Of all the films on the list, this is the only one I don’t think I will ever watch again. It’s excellent, but it is a grim reminder of a story so horrible and terrifying that I’ve had nightmares from it. I can admire the film Wilson made and the excellent acting, and the perspective showing the terror’s effect on Till’s family. But I cannot help but shudder in horror everytime I remember this story. I should note that Wilson, correctly, does not show what happened to Emmett after they pulled away from the house. The reactions on Wright’s face are enough. This film is not for the faint of heat.
Moving from a terrifying story to a lighter one, we have a hilarious yet jarring psychiatrist story with The Eleven O’Clock, an Australian comedy. This film centers on the interaction between a psychiatrist and a man who believes that he is a psychiatrist. The premise is enough to get the laughs. The execution of this absurd set up is perfect and leaves the audience in stitches.
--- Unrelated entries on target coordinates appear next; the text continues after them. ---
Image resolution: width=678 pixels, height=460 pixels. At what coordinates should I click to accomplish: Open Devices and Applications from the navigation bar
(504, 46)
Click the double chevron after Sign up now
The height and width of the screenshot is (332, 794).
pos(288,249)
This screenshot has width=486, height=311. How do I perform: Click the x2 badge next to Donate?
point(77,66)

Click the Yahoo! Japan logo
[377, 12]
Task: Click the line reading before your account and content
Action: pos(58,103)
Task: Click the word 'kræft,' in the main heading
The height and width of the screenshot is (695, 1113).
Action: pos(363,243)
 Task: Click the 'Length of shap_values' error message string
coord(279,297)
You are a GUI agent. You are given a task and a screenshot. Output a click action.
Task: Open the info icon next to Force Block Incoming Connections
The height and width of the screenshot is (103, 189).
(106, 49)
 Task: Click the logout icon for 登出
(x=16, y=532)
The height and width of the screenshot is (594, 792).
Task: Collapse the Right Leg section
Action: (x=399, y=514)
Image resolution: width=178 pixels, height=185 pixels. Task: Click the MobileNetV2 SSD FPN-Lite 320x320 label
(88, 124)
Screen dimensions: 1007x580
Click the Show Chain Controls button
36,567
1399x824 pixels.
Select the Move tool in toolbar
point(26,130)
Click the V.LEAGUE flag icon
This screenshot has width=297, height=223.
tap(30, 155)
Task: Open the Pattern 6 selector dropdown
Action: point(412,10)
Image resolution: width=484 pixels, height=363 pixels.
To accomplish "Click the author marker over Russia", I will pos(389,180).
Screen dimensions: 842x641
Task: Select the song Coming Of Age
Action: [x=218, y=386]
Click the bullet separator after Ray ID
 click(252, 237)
Josh Lawson wrote, produced, and stars in the film and his interaction with Damon Herriman are pricelessly funny, while also unnerving. At one point, you can’t tell who is who and who’s doing the job or which is delusional. Derin Seale directed this film and shows excellent comedic timing that works well with Lawson’s writing.
This is the easiest film to watch and the most light hearted. It may be my favorite. Because while being easy to watch, it subverts expectations and leaves the audience laughing and unnerved.
Seriousness returns for the final film of the nominations, with Watu Wote: All of Us. This is a German movie, directed by Katja Benrath as her graduation film from the Hamburg Media School. This film highlights a problem old as human conflict: religious wars.
Like DeKalb Elementary and My Nephew Emmett, Watu Wote is based on real events. In December 2015, a bus traveled from southern Kenya into northern Kenya, near the Somali border. When the police escort broke down, terrorists from Al-Shabaab junped the bus and forced Muslim and Christian passengers to separate, shooting any Christians on the spot. One such Christian is a woman named Jua (Adelyne Wairimu) who harbors. a deep sentiment of dislike towards Muslims after family members were killed by Al Shabaab. Jua is helped by peaceful Muslims to survive as the terrorists target those peaceable Muslims in a beautiful display of solidarity.
This is the only short In which the focus is on the ensemble rather than the few leads and it works well as a result. Wairimu is excellent as the main character, but Abdiwali Farrah as Sarah Farah, the most peaceable Muslim, steals the show. He highlights the desire to live in peace regardless of perspective and religious affiliation.
The rest of the cast is also excellent, but the best part of the film is the pacing. It opens in a desolate place in which the distrust between these two groups is entirely understandable, and ends with people sharing a common experience of wanting peace and sacrificing for that goal. Not one moment feels rushed or out of place. Benrath deserves praise for her efforts walking the audience through the story so well. The cinematography is also excellent, painting the poverty and fear in which these characters live with striking ease. It’s an excellent film with an uplifting message of religious solidarity.
So which of these films is the best? Well The Eleven O’Clock is absolutely the easiest to watch. Every other film has a message to get across and pain to show the audience. They all do it to certain degrees, and all deserve praise for how they elicit connections to present or past problems. Ultimately, I think DeKalb Elementary will win the Oscar. It creates tension, offers strong characters, and is relevant to recent events. All these films deserve the Academy’s praise, and I wouldn’t be shocked with whatever wins.